== EXERCISE DESCRIPTION ==
Copy out the data below, switching each "Where should I click to" for "Where do I click to" and leaving everything else unchanged.

== SUPPLIED MATERIAL ==
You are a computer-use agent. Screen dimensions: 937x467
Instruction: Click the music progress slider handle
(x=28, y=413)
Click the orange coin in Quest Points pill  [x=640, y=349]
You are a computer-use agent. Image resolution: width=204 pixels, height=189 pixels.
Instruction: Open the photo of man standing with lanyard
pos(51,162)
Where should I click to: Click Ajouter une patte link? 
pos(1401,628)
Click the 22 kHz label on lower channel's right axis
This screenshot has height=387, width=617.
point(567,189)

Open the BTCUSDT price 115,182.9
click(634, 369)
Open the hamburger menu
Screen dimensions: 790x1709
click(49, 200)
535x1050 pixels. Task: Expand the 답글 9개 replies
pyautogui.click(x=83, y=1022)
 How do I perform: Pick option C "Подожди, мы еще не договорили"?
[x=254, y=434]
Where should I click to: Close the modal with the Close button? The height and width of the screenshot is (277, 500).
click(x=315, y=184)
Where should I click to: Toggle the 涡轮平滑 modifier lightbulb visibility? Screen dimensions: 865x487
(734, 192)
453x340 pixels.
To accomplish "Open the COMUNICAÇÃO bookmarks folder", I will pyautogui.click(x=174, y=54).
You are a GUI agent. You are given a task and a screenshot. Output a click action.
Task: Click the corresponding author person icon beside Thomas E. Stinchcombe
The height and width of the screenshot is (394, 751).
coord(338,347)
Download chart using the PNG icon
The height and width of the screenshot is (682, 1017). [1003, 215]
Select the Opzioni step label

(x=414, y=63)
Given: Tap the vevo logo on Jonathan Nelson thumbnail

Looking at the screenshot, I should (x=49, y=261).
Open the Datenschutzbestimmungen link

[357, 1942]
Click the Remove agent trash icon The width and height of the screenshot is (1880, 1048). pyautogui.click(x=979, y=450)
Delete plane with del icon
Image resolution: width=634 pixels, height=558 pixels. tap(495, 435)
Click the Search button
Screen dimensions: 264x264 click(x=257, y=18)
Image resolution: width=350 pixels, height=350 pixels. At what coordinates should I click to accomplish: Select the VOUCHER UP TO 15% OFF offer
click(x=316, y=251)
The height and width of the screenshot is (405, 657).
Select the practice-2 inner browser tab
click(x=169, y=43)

== WRITTEN ANSWER ==
You are a computer-use agent. Screen dimensions: 937x467
Instruction: Click the music progress slider handle
(x=28, y=413)
Click the orange coin in Quest Points pill  [x=640, y=349]
You are a computer-use agent. Image resolution: width=204 pixels, height=189 pixels.
Instruction: Open the photo of man standing with lanyard
pos(51,162)
Where do I click to: Click Ajouter une patte link? 
pos(1401,628)
Click the 22 kHz label on lower channel's right axis
This screenshot has height=387, width=617.
point(567,189)

Open the BTCUSDT price 115,182.9
click(634, 369)
Open the hamburger menu
Screen dimensions: 790x1709
click(49, 200)
535x1050 pixels. Task: Expand the 답글 9개 replies
pyautogui.click(x=83, y=1022)
 How do I perform: Pick option C "Подожди, мы еще не договорили"?
[x=254, y=434]
Where do I click to: Close the modal with the Close button? The height and width of the screenshot is (277, 500).
click(x=315, y=184)
Where do I click to: Toggle the 涡轮平滑 modifier lightbulb visibility? Screen dimensions: 865x487
(734, 192)
453x340 pixels.
To accomplish "Open the COMUNICAÇÃO bookmarks folder", I will pyautogui.click(x=174, y=54).
You are a GUI agent. You are given a task and a screenshot. Output a click action.
Task: Click the corresponding author person icon beside Thomas E. Stinchcombe
The height and width of the screenshot is (394, 751).
coord(338,347)
Download chart using the PNG icon
The height and width of the screenshot is (682, 1017). [1003, 215]
Select the Opzioni step label

(x=414, y=63)
Given: Tap the vevo logo on Jonathan Nelson thumbnail

Looking at the screenshot, I should (x=49, y=261).
Open the Datenschutzbestimmungen link

[357, 1942]
Click the Remove agent trash icon The width and height of the screenshot is (1880, 1048). pyautogui.click(x=979, y=450)
Delete plane with del icon
Image resolution: width=634 pixels, height=558 pixels. tap(495, 435)
Click the Search button
Screen dimensions: 264x264 click(x=257, y=18)
Image resolution: width=350 pixels, height=350 pixels. At what coordinates should I click to accomplish: Select the VOUCHER UP TO 15% OFF offer
click(x=316, y=251)
The height and width of the screenshot is (405, 657).
Select the practice-2 inner browser tab
click(x=169, y=43)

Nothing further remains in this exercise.